Amendement n° 1832 — ARTICLE 44

Auteur : Alexandre Loubet — Rassemblement National (Moselle · 7ᵉ)
Texte visé : Projet de loi de financement de la sécurité sociale pour 2026
Article : ARTICLE 44
Date de dépôt : 2025-10-31
Date de sort : 2025-11-12
Discussion en séance : RUANR5L17S2026IDS29872 (un scrutin public peut ne pas avoir été tenu sur cet amendement)

Dispositif

Remplacer les alinéas 8 à 11 par l’alinéa suivant : 

« Les pensions de retraite augmentent annuellement au minimum en fonction du taux prévisionnel d’évolution de la moyenne annuelle de l’indice des prix à la consommation des ménages, hors tabac, annexé au projet de loi de finances de l’année de versement. »

Exposé sommaire

Cet amendement vise à instaurer une indexation complète des pensions sur l’inflation afin de protéger le pouvoir d’achat de nos retraités et de garantir le respect de la justice sociale.

Selon le rapport de l’OFCE intitulé « Impôts et prestations : quels effets attendre d’une « année blanche » ? » publié le 30 juin 2025, une sous-indexation de 0,9 point en 2027 et de 0,4 point les années suivantes comme le prévoit le PLFSS pour 2026 entraînerait une perte de 280 euros par an pour 10 millions de foyers retraités.
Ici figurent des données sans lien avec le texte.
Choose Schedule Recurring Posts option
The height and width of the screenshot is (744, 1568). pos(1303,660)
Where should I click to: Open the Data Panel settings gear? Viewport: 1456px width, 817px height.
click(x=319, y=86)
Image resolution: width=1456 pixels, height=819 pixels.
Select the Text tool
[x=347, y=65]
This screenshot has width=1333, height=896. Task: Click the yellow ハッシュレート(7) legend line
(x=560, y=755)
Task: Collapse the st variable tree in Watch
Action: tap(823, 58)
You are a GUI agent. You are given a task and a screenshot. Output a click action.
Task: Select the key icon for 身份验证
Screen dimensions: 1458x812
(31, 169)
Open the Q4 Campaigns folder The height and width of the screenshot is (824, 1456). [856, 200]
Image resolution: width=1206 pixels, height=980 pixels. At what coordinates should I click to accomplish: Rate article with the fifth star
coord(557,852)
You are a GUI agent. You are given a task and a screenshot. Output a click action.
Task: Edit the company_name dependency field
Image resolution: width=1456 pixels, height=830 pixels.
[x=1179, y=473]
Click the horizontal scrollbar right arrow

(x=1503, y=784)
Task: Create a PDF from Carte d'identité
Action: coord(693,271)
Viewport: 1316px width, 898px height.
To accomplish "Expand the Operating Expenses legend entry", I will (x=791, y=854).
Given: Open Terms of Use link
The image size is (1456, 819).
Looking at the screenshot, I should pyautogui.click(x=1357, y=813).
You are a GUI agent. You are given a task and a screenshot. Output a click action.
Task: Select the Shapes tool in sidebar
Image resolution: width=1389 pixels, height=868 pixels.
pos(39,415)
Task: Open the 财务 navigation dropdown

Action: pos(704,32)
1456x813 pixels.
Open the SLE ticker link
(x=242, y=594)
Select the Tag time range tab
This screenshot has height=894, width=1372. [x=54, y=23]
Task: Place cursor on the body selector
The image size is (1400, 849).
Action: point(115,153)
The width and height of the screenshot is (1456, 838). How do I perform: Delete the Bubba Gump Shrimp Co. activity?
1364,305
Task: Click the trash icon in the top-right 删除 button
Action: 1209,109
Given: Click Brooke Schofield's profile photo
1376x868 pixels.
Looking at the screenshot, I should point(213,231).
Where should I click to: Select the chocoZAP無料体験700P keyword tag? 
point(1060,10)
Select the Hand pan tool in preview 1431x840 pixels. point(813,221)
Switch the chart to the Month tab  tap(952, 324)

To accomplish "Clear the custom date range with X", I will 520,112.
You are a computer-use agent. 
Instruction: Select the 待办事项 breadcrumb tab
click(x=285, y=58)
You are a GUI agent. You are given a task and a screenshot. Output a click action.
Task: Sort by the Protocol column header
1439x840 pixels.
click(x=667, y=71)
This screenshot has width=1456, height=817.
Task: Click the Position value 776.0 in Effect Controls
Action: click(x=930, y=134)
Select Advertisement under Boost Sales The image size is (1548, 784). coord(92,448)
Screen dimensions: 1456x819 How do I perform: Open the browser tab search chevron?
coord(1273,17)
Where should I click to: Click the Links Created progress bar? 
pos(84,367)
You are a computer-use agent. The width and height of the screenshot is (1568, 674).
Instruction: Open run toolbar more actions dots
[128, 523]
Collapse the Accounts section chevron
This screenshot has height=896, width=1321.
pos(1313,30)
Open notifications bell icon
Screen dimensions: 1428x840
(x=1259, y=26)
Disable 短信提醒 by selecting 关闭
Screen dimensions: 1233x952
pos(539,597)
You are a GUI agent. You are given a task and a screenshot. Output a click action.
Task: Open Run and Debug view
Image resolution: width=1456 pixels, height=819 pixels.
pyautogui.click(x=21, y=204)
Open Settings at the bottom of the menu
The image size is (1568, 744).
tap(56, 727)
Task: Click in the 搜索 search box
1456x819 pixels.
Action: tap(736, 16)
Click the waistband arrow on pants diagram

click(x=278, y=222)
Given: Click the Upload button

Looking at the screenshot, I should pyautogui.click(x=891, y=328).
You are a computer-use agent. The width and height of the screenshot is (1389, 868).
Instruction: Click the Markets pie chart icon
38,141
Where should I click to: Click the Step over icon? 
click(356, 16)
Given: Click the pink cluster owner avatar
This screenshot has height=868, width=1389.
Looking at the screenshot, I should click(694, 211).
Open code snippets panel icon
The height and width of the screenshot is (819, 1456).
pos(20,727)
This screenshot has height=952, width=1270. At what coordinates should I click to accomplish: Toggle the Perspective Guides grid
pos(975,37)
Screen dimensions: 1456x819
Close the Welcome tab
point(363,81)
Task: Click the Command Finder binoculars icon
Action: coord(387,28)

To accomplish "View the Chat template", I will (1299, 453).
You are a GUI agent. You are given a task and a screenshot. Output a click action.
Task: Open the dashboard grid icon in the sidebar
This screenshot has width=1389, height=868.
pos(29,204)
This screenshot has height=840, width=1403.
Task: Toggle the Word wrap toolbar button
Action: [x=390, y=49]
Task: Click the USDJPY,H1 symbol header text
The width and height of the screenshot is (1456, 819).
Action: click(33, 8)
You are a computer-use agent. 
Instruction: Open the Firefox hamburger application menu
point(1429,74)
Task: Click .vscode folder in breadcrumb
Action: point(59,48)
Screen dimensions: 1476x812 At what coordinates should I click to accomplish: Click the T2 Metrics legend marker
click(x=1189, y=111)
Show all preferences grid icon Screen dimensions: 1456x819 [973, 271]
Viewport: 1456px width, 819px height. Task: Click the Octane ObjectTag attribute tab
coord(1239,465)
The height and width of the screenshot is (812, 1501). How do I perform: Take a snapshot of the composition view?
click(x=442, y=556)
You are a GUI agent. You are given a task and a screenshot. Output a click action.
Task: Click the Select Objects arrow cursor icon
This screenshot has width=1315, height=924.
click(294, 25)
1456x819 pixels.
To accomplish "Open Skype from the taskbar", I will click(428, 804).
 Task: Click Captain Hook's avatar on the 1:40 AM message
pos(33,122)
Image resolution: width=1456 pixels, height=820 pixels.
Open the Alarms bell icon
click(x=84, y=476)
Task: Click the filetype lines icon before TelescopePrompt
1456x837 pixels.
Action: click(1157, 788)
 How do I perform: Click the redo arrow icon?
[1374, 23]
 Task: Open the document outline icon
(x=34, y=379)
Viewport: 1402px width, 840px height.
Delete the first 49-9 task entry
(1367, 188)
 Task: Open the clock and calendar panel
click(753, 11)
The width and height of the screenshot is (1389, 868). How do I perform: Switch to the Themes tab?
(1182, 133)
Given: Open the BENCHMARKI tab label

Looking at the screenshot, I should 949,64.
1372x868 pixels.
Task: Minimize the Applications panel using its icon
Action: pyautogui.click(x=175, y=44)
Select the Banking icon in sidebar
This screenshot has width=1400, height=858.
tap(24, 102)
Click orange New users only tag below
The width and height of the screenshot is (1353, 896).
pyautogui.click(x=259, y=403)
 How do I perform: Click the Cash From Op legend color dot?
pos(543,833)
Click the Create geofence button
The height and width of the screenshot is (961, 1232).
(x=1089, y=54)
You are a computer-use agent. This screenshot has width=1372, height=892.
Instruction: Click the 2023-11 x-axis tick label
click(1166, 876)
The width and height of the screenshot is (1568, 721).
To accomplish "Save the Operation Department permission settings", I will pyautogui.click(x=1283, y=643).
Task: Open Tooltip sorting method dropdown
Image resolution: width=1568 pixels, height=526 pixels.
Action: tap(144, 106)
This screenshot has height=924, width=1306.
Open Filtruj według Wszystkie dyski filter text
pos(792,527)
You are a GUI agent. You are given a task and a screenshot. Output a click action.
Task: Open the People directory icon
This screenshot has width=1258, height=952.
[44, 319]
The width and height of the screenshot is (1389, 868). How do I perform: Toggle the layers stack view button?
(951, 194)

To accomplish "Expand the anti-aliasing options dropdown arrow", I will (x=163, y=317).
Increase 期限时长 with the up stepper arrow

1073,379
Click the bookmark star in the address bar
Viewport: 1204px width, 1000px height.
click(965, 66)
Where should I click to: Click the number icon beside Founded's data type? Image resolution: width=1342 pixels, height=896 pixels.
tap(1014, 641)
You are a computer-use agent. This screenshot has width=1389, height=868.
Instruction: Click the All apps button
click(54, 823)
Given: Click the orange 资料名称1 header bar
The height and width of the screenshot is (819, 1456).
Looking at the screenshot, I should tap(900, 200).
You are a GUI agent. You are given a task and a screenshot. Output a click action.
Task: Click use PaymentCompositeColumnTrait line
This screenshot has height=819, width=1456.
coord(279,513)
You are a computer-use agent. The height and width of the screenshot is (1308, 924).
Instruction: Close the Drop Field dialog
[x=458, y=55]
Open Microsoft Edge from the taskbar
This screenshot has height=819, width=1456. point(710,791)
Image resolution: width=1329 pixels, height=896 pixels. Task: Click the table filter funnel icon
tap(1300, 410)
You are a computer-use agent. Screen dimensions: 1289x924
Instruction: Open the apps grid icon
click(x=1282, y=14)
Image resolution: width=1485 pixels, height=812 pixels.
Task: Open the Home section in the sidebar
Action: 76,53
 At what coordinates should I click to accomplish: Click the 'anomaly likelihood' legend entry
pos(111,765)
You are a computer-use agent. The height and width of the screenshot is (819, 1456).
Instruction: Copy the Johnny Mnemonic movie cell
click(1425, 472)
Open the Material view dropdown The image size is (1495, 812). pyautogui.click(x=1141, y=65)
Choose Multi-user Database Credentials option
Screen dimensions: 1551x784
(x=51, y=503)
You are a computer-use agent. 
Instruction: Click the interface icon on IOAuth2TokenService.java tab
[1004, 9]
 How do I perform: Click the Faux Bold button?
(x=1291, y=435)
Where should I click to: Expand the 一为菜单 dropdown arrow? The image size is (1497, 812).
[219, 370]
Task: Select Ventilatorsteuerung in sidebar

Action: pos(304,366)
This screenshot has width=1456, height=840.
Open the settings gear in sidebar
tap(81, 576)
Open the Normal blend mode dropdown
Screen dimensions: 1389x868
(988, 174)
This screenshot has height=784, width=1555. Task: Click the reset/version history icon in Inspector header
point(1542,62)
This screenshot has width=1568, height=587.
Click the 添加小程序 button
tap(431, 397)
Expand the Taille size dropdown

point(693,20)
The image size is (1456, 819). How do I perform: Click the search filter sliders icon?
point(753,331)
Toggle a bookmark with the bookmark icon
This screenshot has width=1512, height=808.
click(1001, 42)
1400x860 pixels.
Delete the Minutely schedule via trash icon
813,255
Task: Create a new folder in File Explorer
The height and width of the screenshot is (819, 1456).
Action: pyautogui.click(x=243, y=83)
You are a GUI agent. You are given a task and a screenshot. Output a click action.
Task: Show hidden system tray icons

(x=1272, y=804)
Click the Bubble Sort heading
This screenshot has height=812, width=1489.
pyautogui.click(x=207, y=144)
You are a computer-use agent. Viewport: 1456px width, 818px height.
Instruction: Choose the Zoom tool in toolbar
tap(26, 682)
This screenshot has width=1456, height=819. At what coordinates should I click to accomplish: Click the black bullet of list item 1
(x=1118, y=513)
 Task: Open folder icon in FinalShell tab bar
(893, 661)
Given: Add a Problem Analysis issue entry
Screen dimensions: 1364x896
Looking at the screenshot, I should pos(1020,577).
Or, selon l’annexe du PLF, le taux d’inflation augmenterait et s’élèverait à +1,3 %.

Selon l’étude de l’Observatoire français des conjonctures économiques (revue n°189, avril 2025), l’inflation pour 2026 serait estimée à environ 1,8 %. Par ailleurs, les projections de la Banque de France datant de juin 2025 anticipent, pour la même année, une inflation globale de 1,4 %, tandis que l’inflation hors énergie et alimentation atteindrait 1,7 %.  

L’indexation des pensions sur l’inflation garantit que les retraités ne voient pas leur pouvoir d’achat diminuer et qu’ils bénéficient d’une retraite digne après une vie de travail, dans un contexte où le coût de la vie ne cesse d’augmenter.

En outre, la sous-indexation des pensions constitue un véritable scandale et une attaque contre la France qui a travaillé : il s’agit d’une mesure injuste qui frappe directement ceux qui ont construit notre économie et notre société, et qui envoie un signal négatif à l’ensemble des actifs sur la valeur du travail.